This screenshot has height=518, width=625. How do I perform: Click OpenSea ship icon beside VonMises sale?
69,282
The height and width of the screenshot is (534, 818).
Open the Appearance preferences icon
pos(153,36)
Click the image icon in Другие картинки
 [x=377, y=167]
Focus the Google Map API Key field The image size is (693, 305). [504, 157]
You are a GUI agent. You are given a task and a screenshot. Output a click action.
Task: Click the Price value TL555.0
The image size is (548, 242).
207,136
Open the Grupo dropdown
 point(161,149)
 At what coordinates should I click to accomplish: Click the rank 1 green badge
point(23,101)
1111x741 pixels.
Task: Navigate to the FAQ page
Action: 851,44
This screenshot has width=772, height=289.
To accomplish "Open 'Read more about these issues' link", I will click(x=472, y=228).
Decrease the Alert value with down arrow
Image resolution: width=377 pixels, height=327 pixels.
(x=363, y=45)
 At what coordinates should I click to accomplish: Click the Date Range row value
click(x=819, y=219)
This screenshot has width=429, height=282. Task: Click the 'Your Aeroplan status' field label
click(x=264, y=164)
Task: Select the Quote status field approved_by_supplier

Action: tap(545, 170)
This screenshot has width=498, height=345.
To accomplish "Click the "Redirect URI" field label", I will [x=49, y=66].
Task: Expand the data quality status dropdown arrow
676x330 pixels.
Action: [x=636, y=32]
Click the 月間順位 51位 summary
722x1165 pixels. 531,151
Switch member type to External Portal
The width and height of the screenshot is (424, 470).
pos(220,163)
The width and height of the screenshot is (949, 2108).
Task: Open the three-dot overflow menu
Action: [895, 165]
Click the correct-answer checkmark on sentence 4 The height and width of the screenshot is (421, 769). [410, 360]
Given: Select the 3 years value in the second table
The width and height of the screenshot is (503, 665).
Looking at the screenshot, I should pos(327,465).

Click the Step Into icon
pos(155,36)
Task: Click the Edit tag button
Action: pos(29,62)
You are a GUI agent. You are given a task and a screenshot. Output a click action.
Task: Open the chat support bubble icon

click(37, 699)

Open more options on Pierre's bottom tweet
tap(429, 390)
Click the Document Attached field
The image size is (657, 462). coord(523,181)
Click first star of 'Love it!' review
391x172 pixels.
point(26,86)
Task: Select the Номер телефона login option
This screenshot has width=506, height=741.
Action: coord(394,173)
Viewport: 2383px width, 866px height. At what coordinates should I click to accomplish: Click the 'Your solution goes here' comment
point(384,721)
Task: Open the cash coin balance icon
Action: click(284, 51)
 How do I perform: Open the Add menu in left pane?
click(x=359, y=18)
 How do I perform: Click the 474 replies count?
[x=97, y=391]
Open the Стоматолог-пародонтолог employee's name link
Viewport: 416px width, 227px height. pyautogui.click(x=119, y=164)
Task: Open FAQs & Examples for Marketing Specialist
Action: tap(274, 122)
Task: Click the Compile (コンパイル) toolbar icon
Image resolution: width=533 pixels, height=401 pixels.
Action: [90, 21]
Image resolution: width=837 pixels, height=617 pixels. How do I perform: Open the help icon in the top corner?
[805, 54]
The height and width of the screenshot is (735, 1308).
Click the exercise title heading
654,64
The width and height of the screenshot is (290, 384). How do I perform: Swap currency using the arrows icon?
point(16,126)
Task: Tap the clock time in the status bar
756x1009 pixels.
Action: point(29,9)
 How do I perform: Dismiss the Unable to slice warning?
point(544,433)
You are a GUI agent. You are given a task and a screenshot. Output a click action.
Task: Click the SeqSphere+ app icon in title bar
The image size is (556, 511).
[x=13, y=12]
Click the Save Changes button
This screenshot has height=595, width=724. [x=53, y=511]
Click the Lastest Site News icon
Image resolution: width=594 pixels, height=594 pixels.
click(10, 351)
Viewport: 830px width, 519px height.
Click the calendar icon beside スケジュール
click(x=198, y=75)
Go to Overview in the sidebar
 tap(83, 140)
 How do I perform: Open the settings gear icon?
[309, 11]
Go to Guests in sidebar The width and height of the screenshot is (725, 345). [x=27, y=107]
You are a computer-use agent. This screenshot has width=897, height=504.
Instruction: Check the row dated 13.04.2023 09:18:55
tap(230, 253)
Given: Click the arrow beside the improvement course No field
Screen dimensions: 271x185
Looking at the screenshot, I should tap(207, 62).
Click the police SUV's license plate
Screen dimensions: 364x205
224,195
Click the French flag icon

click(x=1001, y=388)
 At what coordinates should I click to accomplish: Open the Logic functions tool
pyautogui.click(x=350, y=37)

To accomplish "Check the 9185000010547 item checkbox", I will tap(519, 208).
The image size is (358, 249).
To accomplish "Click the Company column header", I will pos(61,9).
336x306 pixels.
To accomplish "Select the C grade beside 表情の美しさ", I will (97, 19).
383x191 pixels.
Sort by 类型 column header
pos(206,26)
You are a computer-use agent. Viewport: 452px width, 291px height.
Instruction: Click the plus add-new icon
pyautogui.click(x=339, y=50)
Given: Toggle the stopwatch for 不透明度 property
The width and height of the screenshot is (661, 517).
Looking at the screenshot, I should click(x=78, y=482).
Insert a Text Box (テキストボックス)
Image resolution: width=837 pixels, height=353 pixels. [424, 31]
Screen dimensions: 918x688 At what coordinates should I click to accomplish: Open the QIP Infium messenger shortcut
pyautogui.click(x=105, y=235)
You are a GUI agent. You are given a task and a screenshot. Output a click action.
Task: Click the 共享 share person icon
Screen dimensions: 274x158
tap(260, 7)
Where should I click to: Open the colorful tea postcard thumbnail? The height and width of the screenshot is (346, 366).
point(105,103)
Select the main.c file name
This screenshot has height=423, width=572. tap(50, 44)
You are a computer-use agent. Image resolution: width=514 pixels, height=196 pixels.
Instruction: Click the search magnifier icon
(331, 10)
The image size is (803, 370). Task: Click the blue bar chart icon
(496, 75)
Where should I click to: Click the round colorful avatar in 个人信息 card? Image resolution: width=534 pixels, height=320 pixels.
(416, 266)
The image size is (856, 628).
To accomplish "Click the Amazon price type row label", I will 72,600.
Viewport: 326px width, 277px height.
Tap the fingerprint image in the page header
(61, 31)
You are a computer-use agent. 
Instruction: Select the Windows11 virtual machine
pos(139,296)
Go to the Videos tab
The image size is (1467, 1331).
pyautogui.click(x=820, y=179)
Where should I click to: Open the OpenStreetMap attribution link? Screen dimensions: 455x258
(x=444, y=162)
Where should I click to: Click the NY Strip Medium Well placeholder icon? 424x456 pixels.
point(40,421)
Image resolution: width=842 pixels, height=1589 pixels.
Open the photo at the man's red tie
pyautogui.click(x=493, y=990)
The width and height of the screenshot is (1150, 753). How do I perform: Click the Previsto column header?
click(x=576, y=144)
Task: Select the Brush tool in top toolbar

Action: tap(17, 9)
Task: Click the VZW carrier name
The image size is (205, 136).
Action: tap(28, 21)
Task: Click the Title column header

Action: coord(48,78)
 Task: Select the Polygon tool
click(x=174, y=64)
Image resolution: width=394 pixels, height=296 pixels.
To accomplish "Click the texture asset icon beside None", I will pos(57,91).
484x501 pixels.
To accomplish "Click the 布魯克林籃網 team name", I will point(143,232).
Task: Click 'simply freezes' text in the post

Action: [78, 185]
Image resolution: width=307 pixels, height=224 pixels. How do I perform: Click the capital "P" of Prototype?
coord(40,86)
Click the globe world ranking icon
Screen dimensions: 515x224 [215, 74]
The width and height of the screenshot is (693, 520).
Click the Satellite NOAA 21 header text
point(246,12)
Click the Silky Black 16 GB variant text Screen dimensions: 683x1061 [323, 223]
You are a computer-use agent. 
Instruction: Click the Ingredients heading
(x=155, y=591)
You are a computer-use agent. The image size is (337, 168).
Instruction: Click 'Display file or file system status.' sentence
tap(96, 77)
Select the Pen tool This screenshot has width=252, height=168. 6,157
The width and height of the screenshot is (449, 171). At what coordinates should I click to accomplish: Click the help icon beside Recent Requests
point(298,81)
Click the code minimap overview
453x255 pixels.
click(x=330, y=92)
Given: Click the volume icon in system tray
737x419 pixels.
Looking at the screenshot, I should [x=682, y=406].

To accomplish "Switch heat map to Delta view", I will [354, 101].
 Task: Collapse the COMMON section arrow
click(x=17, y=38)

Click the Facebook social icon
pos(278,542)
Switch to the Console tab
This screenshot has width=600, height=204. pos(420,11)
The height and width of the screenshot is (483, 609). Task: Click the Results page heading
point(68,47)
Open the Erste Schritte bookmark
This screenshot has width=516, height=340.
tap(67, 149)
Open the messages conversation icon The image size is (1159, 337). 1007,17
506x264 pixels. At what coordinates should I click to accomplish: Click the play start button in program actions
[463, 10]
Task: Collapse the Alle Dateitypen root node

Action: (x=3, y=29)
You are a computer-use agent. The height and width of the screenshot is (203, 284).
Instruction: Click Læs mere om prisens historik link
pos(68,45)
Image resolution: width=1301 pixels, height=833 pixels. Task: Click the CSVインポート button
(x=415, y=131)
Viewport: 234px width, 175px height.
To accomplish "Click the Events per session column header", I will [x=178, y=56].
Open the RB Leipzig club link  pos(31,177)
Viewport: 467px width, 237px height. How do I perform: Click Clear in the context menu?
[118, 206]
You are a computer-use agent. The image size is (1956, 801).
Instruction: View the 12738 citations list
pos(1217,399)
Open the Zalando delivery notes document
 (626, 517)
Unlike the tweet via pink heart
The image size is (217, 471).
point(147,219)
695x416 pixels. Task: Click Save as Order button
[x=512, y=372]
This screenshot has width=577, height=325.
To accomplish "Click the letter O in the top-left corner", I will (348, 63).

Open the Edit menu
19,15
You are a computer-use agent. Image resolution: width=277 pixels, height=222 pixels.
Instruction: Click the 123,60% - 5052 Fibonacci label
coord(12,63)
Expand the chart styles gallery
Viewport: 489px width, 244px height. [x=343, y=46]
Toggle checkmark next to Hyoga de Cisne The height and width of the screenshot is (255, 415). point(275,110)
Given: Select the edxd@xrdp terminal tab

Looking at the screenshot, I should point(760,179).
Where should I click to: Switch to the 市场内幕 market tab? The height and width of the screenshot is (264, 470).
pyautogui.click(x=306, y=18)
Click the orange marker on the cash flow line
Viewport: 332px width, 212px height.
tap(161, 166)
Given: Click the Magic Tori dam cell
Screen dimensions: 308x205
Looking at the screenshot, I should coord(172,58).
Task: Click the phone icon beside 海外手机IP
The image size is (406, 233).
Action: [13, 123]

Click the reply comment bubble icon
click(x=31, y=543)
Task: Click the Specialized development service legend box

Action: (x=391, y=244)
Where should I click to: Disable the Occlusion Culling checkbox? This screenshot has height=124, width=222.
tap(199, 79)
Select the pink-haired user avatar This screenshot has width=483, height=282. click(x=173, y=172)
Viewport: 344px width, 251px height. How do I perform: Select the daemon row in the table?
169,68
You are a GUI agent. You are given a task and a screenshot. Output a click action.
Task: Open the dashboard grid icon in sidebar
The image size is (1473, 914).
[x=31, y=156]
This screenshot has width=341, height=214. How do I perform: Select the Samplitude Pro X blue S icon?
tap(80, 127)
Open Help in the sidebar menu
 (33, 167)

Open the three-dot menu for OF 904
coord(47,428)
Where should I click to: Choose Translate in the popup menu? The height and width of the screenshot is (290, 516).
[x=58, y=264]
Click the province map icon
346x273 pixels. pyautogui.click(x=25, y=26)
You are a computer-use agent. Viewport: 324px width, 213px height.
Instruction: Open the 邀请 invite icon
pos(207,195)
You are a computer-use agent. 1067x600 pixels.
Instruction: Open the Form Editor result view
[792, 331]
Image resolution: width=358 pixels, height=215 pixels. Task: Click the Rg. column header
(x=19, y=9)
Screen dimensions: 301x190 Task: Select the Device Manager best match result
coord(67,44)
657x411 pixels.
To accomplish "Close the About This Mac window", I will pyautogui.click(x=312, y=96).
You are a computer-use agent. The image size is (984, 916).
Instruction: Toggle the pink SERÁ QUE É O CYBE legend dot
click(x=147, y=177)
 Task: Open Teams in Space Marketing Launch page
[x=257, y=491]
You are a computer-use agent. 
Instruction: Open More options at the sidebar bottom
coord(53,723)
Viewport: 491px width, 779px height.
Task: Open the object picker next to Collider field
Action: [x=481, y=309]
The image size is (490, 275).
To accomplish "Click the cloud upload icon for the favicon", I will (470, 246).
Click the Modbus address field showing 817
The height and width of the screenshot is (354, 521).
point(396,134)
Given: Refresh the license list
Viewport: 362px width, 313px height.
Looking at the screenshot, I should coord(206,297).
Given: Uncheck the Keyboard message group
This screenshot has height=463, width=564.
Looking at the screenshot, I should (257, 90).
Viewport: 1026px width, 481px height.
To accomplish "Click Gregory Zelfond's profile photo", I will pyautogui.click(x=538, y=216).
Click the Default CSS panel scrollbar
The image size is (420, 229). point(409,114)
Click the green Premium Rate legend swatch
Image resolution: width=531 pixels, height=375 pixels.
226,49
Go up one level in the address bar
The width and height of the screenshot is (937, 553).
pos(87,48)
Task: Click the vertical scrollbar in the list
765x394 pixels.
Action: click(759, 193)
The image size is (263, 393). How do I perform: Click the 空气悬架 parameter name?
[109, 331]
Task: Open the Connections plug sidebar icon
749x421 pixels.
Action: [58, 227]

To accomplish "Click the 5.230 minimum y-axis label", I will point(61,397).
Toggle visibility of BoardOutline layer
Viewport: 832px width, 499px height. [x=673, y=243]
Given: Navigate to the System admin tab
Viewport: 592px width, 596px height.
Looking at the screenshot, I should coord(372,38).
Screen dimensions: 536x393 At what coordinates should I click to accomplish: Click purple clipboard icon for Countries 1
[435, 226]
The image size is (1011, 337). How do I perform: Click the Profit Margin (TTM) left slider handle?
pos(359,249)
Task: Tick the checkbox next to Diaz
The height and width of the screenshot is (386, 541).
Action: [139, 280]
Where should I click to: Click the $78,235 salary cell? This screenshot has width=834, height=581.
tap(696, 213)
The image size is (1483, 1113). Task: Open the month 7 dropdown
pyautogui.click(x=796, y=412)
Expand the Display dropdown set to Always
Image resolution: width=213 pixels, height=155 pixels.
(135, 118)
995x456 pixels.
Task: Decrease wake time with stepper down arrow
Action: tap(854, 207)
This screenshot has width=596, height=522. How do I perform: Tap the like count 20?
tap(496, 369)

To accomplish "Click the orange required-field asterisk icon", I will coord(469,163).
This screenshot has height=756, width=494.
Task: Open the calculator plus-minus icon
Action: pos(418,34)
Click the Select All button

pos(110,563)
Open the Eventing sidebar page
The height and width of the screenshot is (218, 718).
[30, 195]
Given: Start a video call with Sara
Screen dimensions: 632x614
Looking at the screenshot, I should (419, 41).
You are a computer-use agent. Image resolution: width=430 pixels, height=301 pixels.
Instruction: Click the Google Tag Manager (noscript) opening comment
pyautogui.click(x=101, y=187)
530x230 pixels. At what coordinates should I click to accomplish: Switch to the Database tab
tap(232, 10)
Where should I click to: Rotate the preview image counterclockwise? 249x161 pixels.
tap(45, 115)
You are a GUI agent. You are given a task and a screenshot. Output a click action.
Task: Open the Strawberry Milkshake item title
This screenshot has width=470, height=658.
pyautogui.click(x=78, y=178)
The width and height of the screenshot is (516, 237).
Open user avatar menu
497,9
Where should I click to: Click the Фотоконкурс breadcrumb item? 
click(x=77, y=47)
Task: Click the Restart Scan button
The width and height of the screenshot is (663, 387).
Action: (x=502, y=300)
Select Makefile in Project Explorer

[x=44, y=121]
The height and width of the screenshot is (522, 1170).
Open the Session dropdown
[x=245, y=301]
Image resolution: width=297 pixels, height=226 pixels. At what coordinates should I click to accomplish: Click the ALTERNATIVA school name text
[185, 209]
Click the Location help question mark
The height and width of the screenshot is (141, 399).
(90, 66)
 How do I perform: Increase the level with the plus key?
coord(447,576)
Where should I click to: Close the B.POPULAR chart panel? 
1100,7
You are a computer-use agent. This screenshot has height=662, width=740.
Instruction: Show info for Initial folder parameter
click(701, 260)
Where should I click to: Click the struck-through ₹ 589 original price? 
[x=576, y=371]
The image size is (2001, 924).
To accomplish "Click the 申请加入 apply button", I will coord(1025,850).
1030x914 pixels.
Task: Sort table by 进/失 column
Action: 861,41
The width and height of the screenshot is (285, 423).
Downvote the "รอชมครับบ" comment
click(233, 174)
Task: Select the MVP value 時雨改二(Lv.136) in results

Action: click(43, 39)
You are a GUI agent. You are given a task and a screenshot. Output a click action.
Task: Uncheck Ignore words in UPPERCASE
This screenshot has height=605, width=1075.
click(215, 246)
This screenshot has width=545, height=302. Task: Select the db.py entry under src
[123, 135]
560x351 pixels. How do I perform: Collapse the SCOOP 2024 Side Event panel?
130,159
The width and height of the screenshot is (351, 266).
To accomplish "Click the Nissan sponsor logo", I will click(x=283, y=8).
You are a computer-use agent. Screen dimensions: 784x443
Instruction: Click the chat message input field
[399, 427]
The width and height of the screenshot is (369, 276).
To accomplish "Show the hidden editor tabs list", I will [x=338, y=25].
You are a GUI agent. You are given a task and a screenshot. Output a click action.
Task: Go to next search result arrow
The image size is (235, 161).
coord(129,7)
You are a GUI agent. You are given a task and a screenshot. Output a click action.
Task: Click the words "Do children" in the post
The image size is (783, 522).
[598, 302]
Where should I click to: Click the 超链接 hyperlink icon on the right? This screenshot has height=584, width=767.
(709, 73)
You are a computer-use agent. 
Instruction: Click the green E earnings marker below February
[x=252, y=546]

Exercise
In the lines above, find the word "Uncheck" and copy each line that contains it.

Response for this exercise
Given: Uncheck the Keyboard message group
Task: Uncheck Ignore words in UPPERCASE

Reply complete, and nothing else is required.